Por suerte esta vez me recomendaron un probiotico muy bueno para el pecho que desde entonces me ha librado de sufrir más infecciones al reducir tomas. Ojalá me lo hubieran recetado antes, entonces no tendría que haber pasado por todo esto. 

Hoy mi pequeño Don Nervio tiene once meses y medio y acaba de pasar su primera noche sin teta. 
La noche anterior ya suspendí la toma antes de acostarlo y le di un biberón. No le hizo mucha gracia pero acabó aceptándolo cuando comencé a cantarle su canción favorita. Esa misma noche fue horrible. Se despertó cada media hora llorando y tras cuatro horas horribles le dije a mi marido que no sería la mejor noche para suspender también la toma nocturna que hasta ahora había estado tomando cada noche sobre las 4 de la mañana cuando despertaba. 
Asi que me levanté y lo saqué de la cuna para darle el pecho, y nunca entenderé por qué, pero me la rechazó. Lo tranquilicé cantándole pero al volver a acostarlo en su cuna rompió a llorar de nuevo. Ante la desesperación no se me ocurrió nada mejor que prepararle un biberón, aunque estaba segura que hambre no podría tener si me acababa de rechazar la teta. Además los biberones que intentamos darle por las noches, siempre habían acabado en el suelo rechazados con mucho cabreo. Pero se lo tomó! Enterito!
Alguna otra noche ya empecé a dudar si podría ser que ya no tenga suficiente leche y esa noche ya se confirmaron mis dudas. No me lo explico de otra manera.
Entonces decidí que este sería el momento, el mismo había rechazado la teta, así que ya no iba a dársela más.
Esta noche pasada hice lo mismo, antes de acostarlo le di un biberón que no le hizo mucha gracia, y por la noche la primera vez que despertó lo tranquilizó mi marido con palabras y la segunda vez le dimos un biberón.

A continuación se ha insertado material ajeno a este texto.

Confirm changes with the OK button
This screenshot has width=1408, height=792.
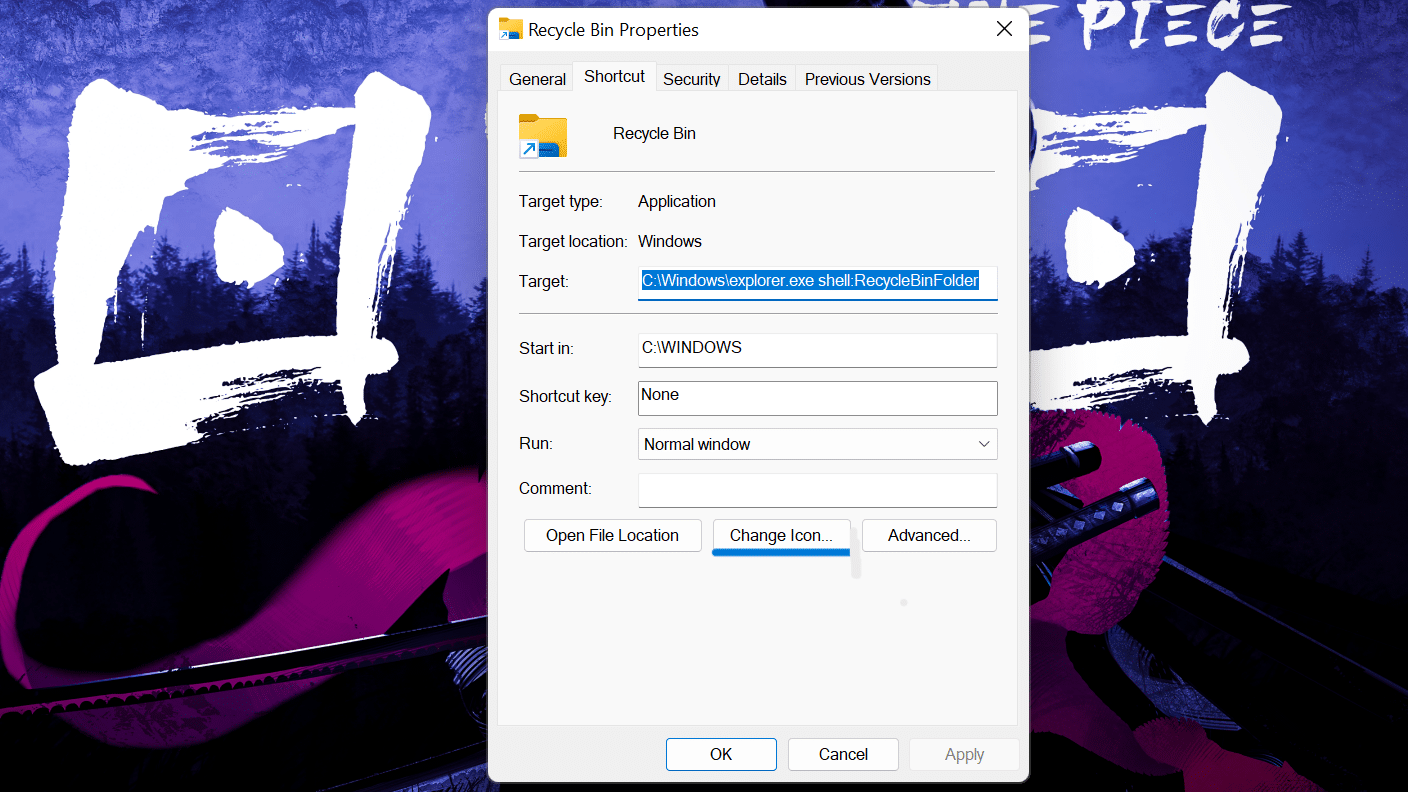[720, 754]
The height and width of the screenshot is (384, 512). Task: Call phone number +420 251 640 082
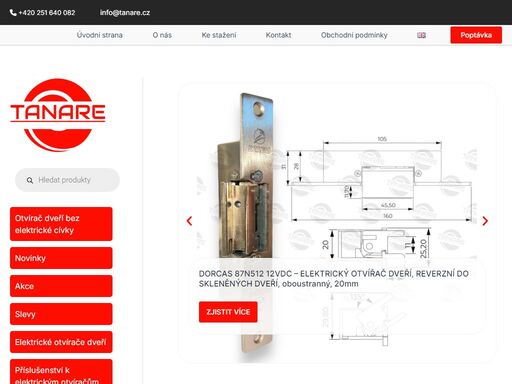click(47, 13)
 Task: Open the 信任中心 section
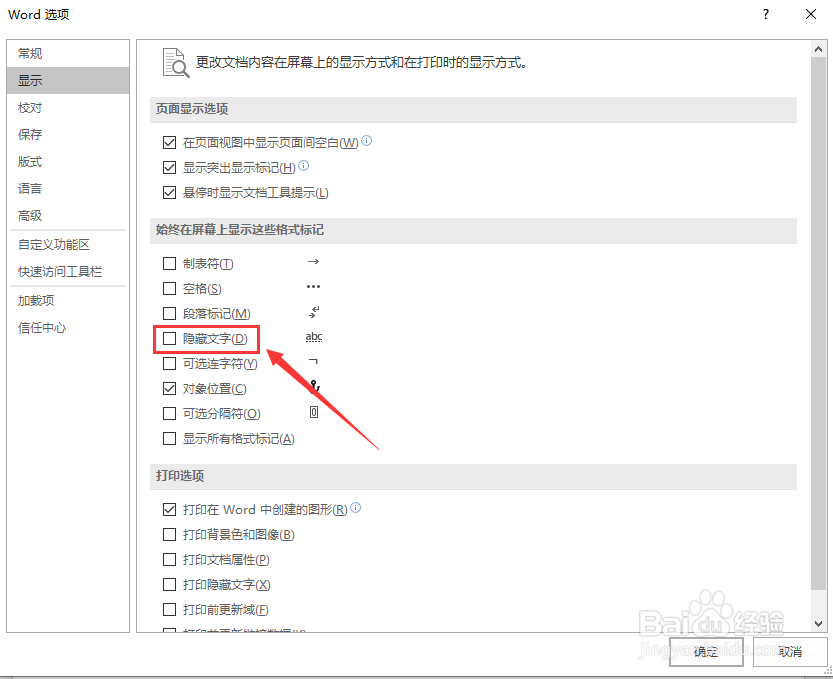pyautogui.click(x=40, y=326)
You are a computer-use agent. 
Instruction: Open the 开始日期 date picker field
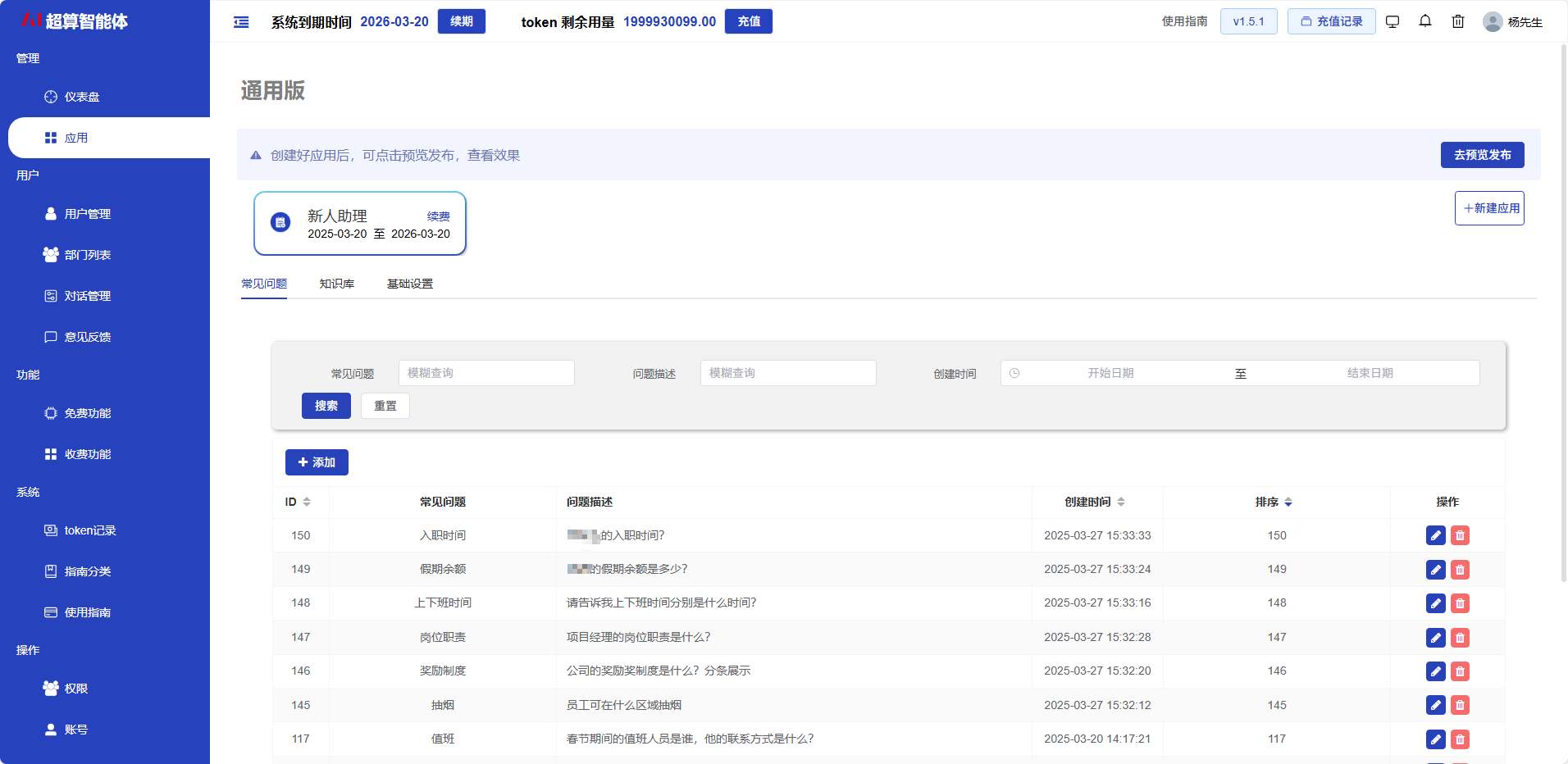click(x=1110, y=373)
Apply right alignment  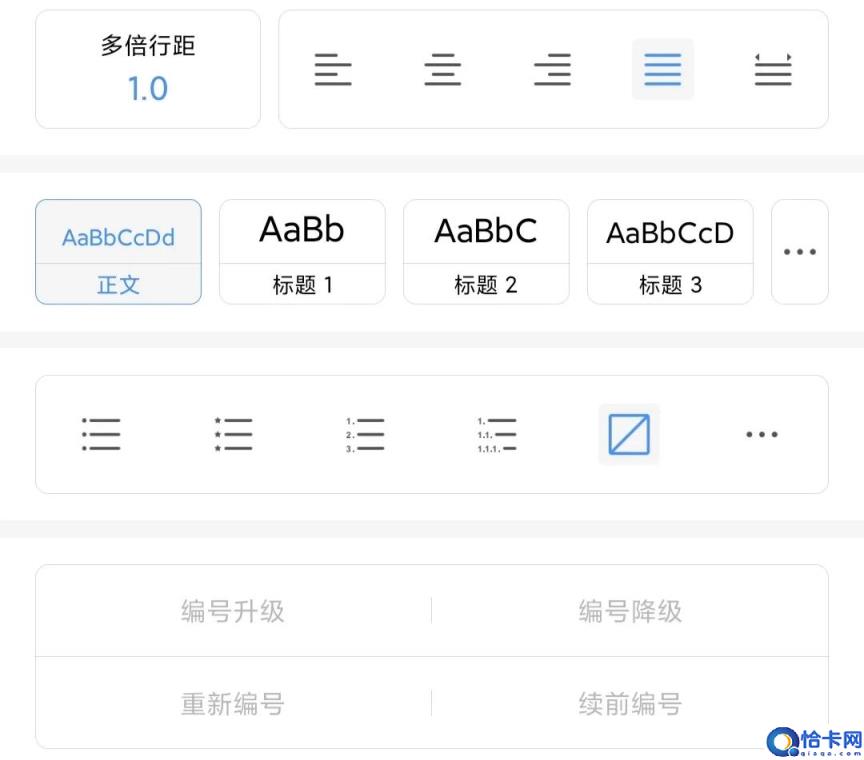coord(553,69)

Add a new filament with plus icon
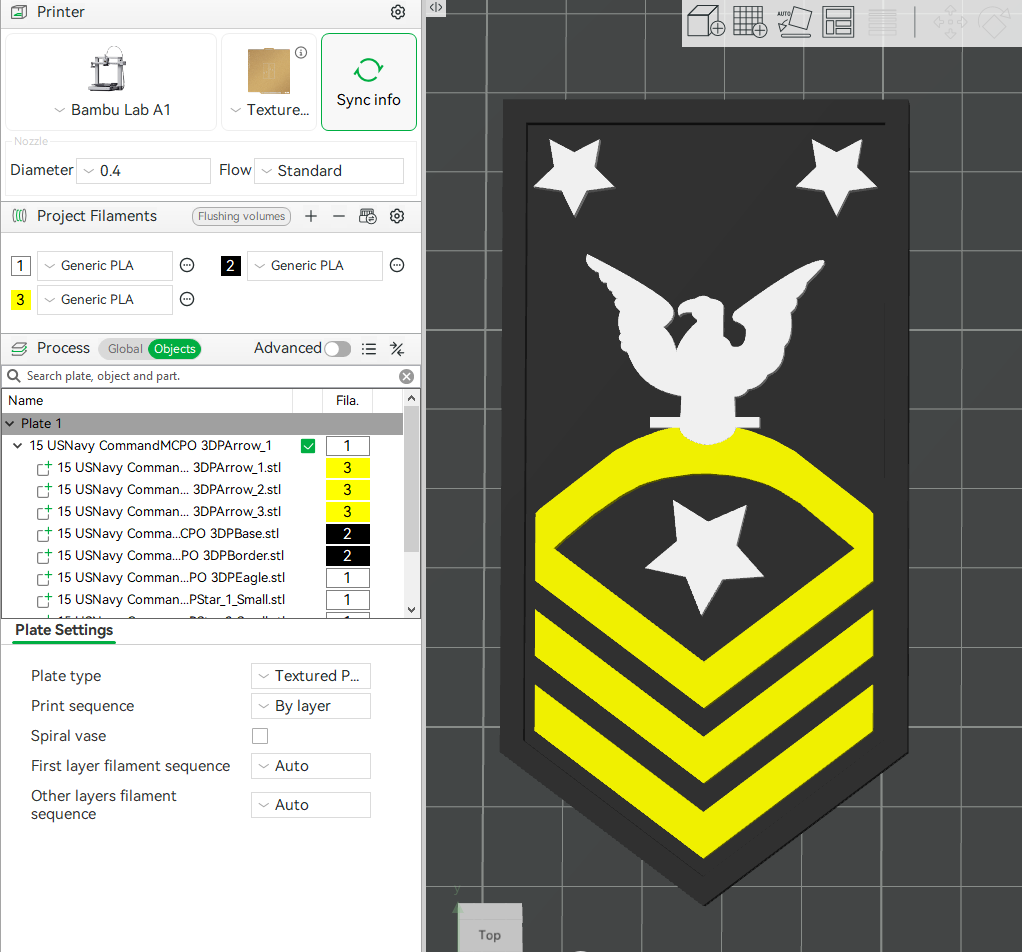[x=311, y=216]
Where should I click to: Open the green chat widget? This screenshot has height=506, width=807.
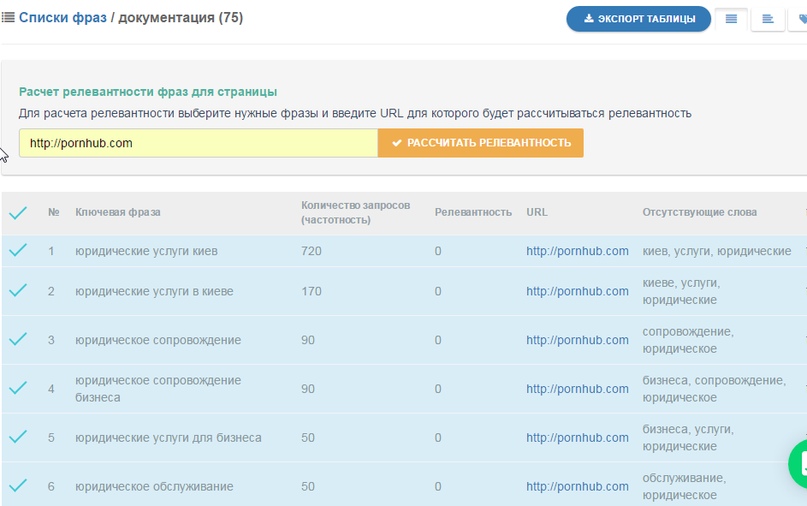[x=800, y=463]
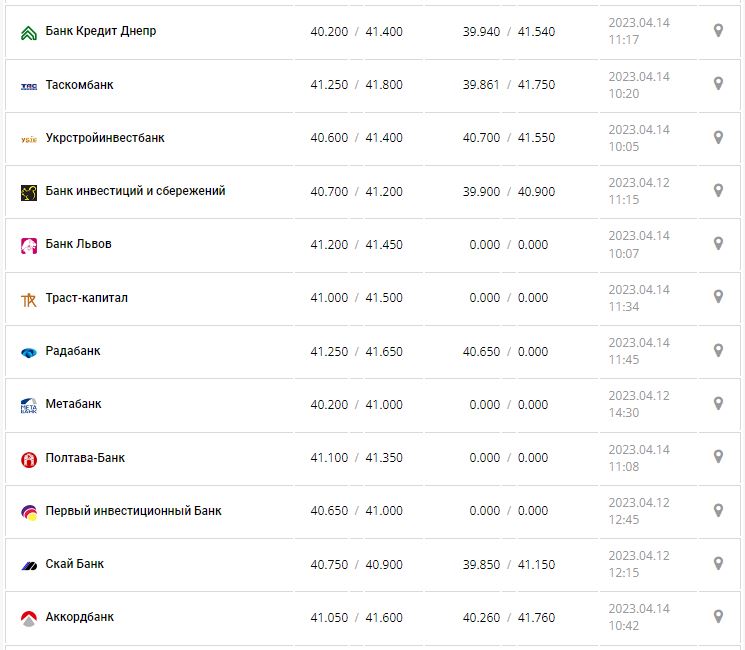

El papá tiene un papel fundamental en este proceso, ya que si va la madre, el niño huele la teta, o eso dicen, asi que es importante que las primeras tres noches se encargue papá, para que se acostumbre poco a poco y ni se acuerde del pecho.
Por el momento no me lo ha vuelto a reclamar.

Cruzo los dedos!
Lo he pasado muy mal con dolores, enfermedades y encima sin poder tomar la mayoría de los medicamentos que ayudan en esos momentos.

Lo curioso es que ahora que ha acabado incluso me da pena, me siento diferente y confusa. Sé que es lo mejor para el y para nosotros, y que ya no le hace falta, sobre todo sabiendo que ya no tengo leche apenas y que ya no le alimenta porque seguía llorando por hambre tras las tomas, pero aún así es raro después de casi un año. Tengo sentimientos mezclados. 
Lo cierto es que no pensé que acabaría así, que llegara el día que el me rechace el pecho, y porsupuesto me alegro que sea así y que no haya tenido que ser yo la que hiciera un parón radical. He tenido muchos momentos de desesperación, pero finalmente le he dado a mi niño lo que necesitaba durante casi un año, tal y como me recomendó el pediatra. Ha sudo duro, pero hoy ya no me arrepiento, las circunstancias llevaron a eso y por algo será. 

Aún así, espero que esta vez ya sea la definitiva!